- Born: 1987 or 1988 (age 37–38)
- Education: Medill School of Journalism
- Occupation: Journalist
- Employer: Gannett
- Website: bryanwesttv.com

= Bryan West (journalist) =

American Taylor Swift reporter

Bryan West (born ) is an American journalist who works as a dedicated Taylor Swift reporter for the newspaper company Gannett, mainly working for The Tennessean and USA Today.

== Early life ==
West is from Arizona. In 2008, he transferred from Gonzaga University to the Medill School of Journalism at Northwestern University.

== Career ==
While studying at the Medill School of Journalism, West reported for the Northwestern News Network and interned at The Today Show and NBC News. He went on to work as a broadcast news reporter and producer for eight years at KPNX in Phoenix, Arizona. In 2014, he was awarded the Alfred I. duPont–Columbia University Award for investigative journalism for an investigation into firefighters who had falsely testified in arson cases. He also won two Emmys during this time.

=== Taylor Swift reporter for Gannett ===
West was announced as Gannett's first ever dedicated Taylor Swift reporter on November 6, 2023, with Variety breaking the news. The two-month search for the role made headlines when it began publicly on September 12, followed by a similar request for a Beyoncé reporter. Applicants had included an established White House reporter as well as several fans of Swift. West had stated 13 reasons why he should be hired in his video application, including his journalism experience, the fact that he had already met Swift through his work on the opening night of the 2018 Reputation Stadium Tour, and that he was able to report without bias, listing "It's Nice to Have a Friend", "Stay Stay Stay," and "False God" as songs he disliked. He moved to Nashville for the job.

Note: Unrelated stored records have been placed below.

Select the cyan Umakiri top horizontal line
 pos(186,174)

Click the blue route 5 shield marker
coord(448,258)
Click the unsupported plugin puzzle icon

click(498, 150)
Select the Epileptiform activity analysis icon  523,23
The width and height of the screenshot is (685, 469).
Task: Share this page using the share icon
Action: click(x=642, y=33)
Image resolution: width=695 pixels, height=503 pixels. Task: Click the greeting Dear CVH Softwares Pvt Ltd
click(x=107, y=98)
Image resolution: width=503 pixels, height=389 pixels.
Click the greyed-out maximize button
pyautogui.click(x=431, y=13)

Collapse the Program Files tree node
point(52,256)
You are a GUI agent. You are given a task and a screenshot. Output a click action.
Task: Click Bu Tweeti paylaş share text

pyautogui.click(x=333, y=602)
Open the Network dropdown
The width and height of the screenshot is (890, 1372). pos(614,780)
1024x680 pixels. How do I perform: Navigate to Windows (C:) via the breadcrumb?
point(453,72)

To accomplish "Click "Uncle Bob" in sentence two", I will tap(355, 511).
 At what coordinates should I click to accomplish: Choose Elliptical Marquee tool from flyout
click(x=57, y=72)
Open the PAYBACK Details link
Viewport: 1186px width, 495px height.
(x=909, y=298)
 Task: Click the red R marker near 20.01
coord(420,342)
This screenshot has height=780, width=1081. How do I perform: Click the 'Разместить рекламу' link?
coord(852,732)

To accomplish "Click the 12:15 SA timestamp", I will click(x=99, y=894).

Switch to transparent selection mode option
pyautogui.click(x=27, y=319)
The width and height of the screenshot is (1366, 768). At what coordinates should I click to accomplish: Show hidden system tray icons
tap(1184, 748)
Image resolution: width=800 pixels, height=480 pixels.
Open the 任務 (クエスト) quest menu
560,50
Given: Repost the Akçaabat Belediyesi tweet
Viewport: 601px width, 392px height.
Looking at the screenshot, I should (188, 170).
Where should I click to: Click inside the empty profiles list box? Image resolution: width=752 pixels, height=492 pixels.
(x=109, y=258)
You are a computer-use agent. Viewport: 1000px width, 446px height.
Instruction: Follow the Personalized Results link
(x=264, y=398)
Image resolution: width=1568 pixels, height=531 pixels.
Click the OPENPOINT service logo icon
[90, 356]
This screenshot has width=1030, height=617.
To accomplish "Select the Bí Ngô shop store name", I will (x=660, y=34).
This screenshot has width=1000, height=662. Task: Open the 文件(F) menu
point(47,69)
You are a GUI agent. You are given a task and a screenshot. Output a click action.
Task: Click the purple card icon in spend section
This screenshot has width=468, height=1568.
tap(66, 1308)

West received criticism from fans of Swift and newspaper watchdogs; he had described himself in his Variety interview as "a fan of Taylor," leading journalists to question whether he would be unbiased in his reporting, while fans debated whether West was a big enough fan himself. Others suggested that a woman would have been better suited to the role. Lark-Marie Antón, the chief communications officer of Gannett, responded to the criticism in an email by stating that "Haters gonna hate" (a lyric from Swift's "Shake It Off") and that West's experience "made him the best candidate for this role."

== Personal life ==
West has been sober since 2018. He has discussed his struggles with alcoholism and depression, stating that he "uncovered a deeper affinity for Swift's music during his recovery". He is a licensed drone pilot.